DRAMScope: Uncovering DRAM Microarchitecture and Characteristics by Issuing Memory Commands
Hwayong Nam, Seungmin Baek, Minbok Wi, Michael Jaemin Kim, Jaehyun Park, Chihun Song, Nam Sung Kim, Jung Ho Ahn
TL;DR
This work tackles the opacity of modern DRAM microarchitecture by introducing DRAMScope, a cross-validated reverse-engineering framework using AIBs, RowCopy, and retention tests to reveal macro- and micro-level DRAM structures. It uncovers hidden internal features such as data swizzling, MAT and subarray configurations, edge subarrays, and coupled-row activation, along with $6F^2$-based AIB patterns and adversarial data patterns that affect $H_{ ext{cnt}}$ and BER. The findings motivate simple yet effective protections, including data masking/scrambling and in-DRAM mitigations like DRFM, and have significant implications for AIB defenses, TRR design, and processing-in-memory reliability. Overall, the work provides a rigorous, reproducible methodology and concrete DRAM microarchitectural insights that can drive secure, reliable memory system design in the presence of complex AIB dynamics.
Abstract
The demand for precise information on DRAM microarchitectures and error characteristics has surged, driven by the need to explore processing in memory, enhance reliability, and mitigate security vulnerability. Nonetheless, DRAM manufacturers have disclosed only a limited amount of information, making it difficult to find specific information on their DRAM microarchitectures. This paper addresses this gap by presenting more rigorous findings on the microarchitectures of commodity DRAM chips and their impacts on the characteristics of activate-induced bitflips (AIBs), such as RowHammer and RowPress. The previous studies have also attempted to understand the DRAM microarchitectures and associated behaviors, but we have found some of their results to be misled by inaccurate address mapping and internal data swizzling, or lack of a deeper understanding of the modern DRAM cell structure.
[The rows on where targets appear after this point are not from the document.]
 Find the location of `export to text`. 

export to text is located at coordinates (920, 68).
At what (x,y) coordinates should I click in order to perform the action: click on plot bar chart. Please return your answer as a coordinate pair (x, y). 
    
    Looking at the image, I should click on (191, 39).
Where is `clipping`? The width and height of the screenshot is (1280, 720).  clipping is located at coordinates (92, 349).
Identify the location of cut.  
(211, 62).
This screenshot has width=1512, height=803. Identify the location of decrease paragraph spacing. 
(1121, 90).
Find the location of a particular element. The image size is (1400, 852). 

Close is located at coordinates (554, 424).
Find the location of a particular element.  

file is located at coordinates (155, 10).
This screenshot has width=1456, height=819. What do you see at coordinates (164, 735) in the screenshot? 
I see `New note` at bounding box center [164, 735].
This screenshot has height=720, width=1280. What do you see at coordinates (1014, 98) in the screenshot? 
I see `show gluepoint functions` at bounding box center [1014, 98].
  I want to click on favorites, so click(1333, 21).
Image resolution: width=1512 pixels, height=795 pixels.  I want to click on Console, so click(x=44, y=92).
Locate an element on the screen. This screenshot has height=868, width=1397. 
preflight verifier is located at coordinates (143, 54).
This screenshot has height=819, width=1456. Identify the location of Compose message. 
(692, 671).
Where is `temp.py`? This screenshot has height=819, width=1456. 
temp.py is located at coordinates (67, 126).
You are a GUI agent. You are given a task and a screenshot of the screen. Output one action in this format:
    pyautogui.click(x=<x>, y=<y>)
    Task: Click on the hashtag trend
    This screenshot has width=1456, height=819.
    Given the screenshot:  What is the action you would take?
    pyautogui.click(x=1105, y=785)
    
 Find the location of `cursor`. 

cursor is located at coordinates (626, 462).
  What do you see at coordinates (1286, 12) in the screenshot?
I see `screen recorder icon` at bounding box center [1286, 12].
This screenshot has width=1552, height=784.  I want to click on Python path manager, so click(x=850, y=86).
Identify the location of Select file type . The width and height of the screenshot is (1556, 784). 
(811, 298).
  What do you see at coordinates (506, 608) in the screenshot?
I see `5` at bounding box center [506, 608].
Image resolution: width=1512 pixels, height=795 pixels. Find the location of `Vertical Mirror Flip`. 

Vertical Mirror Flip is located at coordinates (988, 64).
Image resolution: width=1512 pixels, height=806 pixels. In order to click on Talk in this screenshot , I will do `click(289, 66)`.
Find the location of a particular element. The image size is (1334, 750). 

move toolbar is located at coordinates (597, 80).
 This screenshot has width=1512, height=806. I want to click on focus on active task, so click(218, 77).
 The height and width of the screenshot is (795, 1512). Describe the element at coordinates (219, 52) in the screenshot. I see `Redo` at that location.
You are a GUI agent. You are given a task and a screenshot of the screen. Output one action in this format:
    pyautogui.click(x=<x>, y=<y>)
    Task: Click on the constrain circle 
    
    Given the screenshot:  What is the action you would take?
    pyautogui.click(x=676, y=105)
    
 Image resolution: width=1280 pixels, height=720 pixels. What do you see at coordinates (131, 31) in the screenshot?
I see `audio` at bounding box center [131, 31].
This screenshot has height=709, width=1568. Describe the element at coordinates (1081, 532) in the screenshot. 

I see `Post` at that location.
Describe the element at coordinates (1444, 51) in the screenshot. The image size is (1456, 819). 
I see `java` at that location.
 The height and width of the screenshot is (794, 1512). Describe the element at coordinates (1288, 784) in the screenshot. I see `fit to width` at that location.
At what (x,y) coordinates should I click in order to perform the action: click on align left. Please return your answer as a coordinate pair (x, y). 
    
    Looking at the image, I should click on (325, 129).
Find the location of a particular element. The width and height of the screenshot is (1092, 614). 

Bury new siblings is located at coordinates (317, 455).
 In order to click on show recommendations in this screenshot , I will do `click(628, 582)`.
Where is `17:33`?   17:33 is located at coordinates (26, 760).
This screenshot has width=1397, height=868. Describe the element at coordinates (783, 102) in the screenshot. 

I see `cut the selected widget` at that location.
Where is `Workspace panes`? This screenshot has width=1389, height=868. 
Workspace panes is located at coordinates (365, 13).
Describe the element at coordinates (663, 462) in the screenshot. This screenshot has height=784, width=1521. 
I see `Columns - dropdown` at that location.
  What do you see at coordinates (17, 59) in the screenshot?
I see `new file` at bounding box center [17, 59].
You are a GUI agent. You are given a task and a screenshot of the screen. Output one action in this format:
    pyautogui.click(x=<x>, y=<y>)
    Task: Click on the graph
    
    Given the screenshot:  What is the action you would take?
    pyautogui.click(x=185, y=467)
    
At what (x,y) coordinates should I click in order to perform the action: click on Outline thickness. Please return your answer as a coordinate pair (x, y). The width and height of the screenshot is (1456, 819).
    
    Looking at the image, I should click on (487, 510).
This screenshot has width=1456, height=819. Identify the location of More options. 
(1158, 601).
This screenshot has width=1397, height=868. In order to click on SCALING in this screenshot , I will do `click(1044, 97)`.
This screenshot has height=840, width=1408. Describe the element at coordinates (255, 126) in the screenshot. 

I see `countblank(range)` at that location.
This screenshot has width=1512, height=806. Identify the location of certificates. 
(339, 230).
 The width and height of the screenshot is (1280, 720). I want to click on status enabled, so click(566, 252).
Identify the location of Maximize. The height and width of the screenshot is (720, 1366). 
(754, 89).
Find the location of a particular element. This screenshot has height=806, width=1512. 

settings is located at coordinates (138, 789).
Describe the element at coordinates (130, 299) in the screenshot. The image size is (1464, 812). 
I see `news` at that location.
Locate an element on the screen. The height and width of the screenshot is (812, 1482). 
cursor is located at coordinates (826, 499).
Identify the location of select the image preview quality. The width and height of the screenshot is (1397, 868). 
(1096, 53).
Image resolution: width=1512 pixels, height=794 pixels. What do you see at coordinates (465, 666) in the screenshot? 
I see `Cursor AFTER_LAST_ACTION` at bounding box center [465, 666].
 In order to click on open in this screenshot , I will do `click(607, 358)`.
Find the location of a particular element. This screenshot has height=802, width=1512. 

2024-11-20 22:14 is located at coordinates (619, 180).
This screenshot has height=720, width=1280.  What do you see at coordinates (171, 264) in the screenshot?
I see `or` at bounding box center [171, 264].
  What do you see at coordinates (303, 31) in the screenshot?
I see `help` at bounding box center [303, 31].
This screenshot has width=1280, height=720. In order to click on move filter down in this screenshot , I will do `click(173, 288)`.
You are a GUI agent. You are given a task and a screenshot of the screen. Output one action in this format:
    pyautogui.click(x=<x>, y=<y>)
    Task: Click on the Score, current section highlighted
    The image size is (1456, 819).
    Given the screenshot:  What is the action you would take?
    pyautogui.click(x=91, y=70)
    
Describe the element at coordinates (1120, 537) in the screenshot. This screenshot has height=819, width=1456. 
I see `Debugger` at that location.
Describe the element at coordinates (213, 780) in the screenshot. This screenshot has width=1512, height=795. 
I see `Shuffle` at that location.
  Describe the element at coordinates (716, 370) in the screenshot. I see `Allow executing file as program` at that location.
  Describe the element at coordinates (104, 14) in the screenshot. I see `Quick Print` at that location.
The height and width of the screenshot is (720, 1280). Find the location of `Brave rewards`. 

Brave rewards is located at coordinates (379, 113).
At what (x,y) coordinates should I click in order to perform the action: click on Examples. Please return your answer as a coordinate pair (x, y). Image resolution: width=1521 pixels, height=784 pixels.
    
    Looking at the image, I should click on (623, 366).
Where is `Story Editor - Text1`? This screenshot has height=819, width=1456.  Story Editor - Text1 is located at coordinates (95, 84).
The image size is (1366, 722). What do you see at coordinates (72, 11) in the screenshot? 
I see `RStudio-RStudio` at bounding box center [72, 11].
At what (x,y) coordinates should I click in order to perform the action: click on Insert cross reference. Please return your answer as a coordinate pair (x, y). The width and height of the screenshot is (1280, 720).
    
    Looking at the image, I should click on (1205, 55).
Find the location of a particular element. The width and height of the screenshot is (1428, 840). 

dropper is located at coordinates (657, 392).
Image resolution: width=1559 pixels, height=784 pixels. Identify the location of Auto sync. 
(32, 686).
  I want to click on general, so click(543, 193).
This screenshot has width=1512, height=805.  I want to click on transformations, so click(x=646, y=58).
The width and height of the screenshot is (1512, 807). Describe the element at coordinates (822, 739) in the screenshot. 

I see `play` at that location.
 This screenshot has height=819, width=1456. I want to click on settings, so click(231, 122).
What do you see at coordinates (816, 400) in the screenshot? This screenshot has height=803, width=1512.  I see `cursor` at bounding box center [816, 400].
For accurate and efficient reverse-engineering, we use three tools: AIBs, retention time test, and RowCopy, which can be cross-validated. With these three tools, we first take a macroscopic view of modern DRAM chips to uncover the size, structure, and operation of their subarrays, memory array tiles (MATs), and rows. Then, we analyze AIB characteristics based on the microscopic view of the DRAM microarchitecture, such as 6F^2 cell layout, through which we rectify misunderstandings regarding AIBs and discover a new data pattern that accelerates AIBs. Lastly, based on our findings at both macroscopic and microscopic levels, we identify previously unknown AIB vulnerabilities and propose a simple yet effective protection solution.